Singer Jimmy Buffett penned those words in 1979, a year before Washington's Mount St. Helens blew its top and showered much of the Northwest with volcanic ash.

The lyrics still resound in 2004 as the mountain rumbles and burps and steams and threatens another eruption.

But now people are going toward the volcano to witness nature at its cataclysmic best.

Volcano watching has become a spectator sport as thousands of tourists (as well as the requisite media crews) have converged on Mount St. Helens hoping to see the mountain blow again.

Last weekend was the busiest one ever at the Mount St. Helens visitor centers. Throngs of people packed the buildings, crowded into parking lots and parked along roads to watch the volcano.

Why?

For many people, it's the chance to see one of the most powerful forces in nature. Something major is about to happen at the most active volcano in the lower 48 states - and people want to see the spectacle.

Volcano scientists agree that the earthquakes, steam bursts and magma movement point to a big event for Mount St. Helens.

But this time around, geologists say there is little chance of anything close to the devastating May 18, 1980, blast which blew 1,300 feet off the top of the peak, flattened 230 square miles of forest and killed 57 people

The ash that blew hundreds of miles away paralyzed much of the inland Pacific Northwest - even the Flathead Valley and much of Western Montana.

Many local residents might remember that bizarre week in May 1980 when falling ash brought the valley to a near standstill.

The blanket of ash that covered the Flathead shut down schools for three days, prompted the governor to order all but a few businesses closed, forced the postponement of school levy elections and grounded all plane flights.

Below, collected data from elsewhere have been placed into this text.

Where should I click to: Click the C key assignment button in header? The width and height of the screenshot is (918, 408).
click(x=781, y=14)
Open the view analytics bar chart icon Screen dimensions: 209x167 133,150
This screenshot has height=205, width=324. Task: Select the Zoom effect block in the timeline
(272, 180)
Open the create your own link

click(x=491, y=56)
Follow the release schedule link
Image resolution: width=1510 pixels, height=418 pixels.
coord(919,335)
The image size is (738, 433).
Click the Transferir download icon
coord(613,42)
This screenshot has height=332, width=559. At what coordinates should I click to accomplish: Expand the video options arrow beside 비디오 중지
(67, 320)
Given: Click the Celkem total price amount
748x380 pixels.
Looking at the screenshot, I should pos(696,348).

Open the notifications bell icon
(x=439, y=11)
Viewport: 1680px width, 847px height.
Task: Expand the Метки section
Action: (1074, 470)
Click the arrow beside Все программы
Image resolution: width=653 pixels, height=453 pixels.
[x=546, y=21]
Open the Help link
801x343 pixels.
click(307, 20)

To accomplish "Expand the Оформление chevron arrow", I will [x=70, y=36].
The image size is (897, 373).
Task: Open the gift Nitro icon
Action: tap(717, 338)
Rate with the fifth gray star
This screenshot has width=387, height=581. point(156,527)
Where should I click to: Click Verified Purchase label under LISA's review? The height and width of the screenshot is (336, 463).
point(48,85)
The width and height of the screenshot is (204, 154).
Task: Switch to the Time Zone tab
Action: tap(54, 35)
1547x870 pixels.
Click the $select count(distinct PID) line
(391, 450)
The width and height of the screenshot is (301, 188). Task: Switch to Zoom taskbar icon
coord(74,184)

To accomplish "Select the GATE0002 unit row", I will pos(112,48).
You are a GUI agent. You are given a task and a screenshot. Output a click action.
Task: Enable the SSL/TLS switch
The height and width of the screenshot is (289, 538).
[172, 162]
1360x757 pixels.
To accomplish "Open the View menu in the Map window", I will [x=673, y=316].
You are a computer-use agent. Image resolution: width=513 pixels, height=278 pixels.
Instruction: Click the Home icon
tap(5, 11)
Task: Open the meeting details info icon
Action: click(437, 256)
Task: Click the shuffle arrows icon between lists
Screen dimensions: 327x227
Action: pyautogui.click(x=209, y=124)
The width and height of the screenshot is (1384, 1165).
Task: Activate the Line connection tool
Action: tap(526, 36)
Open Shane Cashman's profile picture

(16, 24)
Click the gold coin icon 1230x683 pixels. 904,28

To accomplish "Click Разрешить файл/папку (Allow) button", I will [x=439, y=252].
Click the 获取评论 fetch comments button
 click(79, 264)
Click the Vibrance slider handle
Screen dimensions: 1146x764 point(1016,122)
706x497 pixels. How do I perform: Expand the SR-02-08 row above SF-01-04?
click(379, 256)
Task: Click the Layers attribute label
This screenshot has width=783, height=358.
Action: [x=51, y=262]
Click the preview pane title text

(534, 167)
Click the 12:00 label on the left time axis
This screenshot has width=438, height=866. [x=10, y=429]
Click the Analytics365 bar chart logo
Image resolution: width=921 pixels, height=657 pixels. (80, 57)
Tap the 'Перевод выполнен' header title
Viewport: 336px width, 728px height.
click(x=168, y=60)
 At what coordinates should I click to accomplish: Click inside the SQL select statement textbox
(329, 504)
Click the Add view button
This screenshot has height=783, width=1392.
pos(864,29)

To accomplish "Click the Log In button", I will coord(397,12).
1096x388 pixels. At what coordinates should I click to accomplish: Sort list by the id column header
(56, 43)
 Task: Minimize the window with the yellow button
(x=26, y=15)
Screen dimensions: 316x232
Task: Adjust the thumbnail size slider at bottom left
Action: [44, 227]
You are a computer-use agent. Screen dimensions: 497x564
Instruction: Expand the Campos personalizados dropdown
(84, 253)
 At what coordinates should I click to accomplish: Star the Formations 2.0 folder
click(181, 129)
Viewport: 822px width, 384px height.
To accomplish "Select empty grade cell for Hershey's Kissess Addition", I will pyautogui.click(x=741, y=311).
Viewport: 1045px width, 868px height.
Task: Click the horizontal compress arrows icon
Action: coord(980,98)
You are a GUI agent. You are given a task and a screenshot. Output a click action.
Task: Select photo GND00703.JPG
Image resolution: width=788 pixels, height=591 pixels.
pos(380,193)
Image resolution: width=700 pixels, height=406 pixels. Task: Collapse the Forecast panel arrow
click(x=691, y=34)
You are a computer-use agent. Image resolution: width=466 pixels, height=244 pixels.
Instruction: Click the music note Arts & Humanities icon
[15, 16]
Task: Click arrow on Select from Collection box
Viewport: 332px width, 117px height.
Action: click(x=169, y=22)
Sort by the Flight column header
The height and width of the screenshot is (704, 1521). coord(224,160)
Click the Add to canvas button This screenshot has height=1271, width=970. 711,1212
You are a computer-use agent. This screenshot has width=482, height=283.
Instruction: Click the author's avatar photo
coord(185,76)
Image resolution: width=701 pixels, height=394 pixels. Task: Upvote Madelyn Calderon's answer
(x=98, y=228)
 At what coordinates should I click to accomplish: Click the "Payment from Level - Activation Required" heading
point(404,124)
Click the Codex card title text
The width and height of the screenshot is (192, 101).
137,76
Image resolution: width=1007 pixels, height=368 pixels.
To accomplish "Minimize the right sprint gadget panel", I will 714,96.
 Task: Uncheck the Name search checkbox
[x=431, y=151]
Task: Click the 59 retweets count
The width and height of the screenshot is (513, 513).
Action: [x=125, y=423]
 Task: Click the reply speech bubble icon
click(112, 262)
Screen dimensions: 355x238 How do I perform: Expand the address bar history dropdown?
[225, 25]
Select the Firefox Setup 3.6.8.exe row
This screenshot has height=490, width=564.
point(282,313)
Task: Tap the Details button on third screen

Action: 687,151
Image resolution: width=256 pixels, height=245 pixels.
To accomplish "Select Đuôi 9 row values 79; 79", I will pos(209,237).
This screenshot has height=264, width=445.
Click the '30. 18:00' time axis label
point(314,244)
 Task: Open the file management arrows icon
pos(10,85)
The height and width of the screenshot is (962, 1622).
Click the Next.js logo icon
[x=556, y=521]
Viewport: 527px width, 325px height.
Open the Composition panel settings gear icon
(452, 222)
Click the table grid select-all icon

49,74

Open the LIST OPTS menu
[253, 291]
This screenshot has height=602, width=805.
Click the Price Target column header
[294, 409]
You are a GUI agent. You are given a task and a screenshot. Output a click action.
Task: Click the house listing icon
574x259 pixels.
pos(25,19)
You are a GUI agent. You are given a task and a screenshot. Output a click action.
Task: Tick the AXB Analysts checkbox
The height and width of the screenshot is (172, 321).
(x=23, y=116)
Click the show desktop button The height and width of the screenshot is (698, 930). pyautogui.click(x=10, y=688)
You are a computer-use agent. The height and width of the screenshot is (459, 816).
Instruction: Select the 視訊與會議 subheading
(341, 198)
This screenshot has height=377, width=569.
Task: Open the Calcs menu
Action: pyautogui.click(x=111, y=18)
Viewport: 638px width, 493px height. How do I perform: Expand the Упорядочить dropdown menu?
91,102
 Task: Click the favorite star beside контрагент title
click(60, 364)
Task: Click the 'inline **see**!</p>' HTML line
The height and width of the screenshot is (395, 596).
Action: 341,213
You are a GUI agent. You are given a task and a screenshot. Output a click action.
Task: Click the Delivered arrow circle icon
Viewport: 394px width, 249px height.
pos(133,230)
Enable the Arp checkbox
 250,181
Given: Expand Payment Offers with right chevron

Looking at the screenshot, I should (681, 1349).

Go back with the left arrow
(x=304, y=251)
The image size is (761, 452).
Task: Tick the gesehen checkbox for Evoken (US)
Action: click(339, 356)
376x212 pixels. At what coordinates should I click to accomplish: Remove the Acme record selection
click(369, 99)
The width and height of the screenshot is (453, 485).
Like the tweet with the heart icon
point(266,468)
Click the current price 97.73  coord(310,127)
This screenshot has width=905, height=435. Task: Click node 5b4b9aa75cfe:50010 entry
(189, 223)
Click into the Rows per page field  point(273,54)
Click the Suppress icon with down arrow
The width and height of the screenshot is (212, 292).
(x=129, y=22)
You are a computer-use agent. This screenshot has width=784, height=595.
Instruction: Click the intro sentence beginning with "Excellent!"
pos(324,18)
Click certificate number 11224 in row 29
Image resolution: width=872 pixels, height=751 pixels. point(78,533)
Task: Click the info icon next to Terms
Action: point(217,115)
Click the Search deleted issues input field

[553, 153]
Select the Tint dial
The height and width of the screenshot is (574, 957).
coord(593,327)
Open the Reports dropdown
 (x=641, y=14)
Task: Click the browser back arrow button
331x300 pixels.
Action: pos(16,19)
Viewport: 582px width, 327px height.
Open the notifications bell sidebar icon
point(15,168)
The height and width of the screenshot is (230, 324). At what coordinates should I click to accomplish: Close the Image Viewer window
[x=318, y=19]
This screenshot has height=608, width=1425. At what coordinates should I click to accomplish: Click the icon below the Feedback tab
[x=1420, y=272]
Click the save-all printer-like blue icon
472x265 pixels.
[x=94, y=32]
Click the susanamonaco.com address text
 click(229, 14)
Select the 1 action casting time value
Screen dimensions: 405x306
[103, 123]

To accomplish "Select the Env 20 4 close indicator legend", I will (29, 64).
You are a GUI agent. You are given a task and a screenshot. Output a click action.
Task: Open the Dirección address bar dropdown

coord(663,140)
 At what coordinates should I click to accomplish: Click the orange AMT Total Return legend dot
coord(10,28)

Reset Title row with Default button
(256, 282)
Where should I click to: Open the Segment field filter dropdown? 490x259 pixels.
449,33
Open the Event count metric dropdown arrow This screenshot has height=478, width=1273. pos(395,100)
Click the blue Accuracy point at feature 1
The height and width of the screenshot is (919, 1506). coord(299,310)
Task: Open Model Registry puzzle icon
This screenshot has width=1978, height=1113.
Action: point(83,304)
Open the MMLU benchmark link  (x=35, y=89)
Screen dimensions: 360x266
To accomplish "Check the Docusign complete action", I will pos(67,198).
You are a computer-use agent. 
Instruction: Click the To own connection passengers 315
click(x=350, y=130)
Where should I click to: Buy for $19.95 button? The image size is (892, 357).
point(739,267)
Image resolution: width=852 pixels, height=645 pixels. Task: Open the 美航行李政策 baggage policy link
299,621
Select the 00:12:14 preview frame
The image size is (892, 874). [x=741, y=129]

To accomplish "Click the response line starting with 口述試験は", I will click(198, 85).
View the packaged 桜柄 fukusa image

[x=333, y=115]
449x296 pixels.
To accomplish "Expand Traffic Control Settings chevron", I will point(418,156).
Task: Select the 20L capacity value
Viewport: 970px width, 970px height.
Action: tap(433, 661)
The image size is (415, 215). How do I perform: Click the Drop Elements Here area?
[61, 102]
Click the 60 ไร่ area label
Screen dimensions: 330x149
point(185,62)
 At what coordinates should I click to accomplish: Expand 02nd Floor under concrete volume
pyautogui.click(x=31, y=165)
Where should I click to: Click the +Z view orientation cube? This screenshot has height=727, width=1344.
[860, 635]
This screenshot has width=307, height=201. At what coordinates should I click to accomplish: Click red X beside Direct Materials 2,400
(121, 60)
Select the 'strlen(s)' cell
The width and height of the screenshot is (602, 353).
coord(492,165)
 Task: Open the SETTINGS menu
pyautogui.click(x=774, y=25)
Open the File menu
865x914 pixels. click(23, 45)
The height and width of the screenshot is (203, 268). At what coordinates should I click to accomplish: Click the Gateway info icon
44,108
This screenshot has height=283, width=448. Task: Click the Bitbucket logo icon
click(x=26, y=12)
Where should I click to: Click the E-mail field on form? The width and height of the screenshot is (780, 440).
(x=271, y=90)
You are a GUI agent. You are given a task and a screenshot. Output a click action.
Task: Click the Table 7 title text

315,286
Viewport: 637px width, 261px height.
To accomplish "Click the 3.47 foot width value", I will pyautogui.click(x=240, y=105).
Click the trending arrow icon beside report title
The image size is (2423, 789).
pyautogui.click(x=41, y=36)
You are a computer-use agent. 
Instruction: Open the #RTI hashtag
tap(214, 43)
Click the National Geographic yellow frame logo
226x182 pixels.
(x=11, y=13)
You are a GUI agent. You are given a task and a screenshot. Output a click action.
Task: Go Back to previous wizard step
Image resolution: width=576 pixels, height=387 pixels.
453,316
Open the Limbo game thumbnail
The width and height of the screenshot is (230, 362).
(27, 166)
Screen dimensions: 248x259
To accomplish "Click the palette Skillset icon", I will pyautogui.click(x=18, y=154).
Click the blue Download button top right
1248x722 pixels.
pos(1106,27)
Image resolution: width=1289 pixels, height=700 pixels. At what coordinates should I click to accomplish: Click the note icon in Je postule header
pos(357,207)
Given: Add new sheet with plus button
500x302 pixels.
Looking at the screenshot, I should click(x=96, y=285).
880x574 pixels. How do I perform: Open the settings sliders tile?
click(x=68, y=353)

The Inter Lake remained open and printed accounts of how the valley was enveloped in an eerie gray-white haze; anyone venturing outside was urged to wear a mask to limit breathing the ash.

At one point, Kalispell's air had a particulate count of 3,749 micrograms per cubic meter; the danger level was 875.

That's just a glimpse of the far-flung effects of a major volcanic eruption, and perhaps a reason why the current situation at Mount St. Helens is being watched so closely by so many people.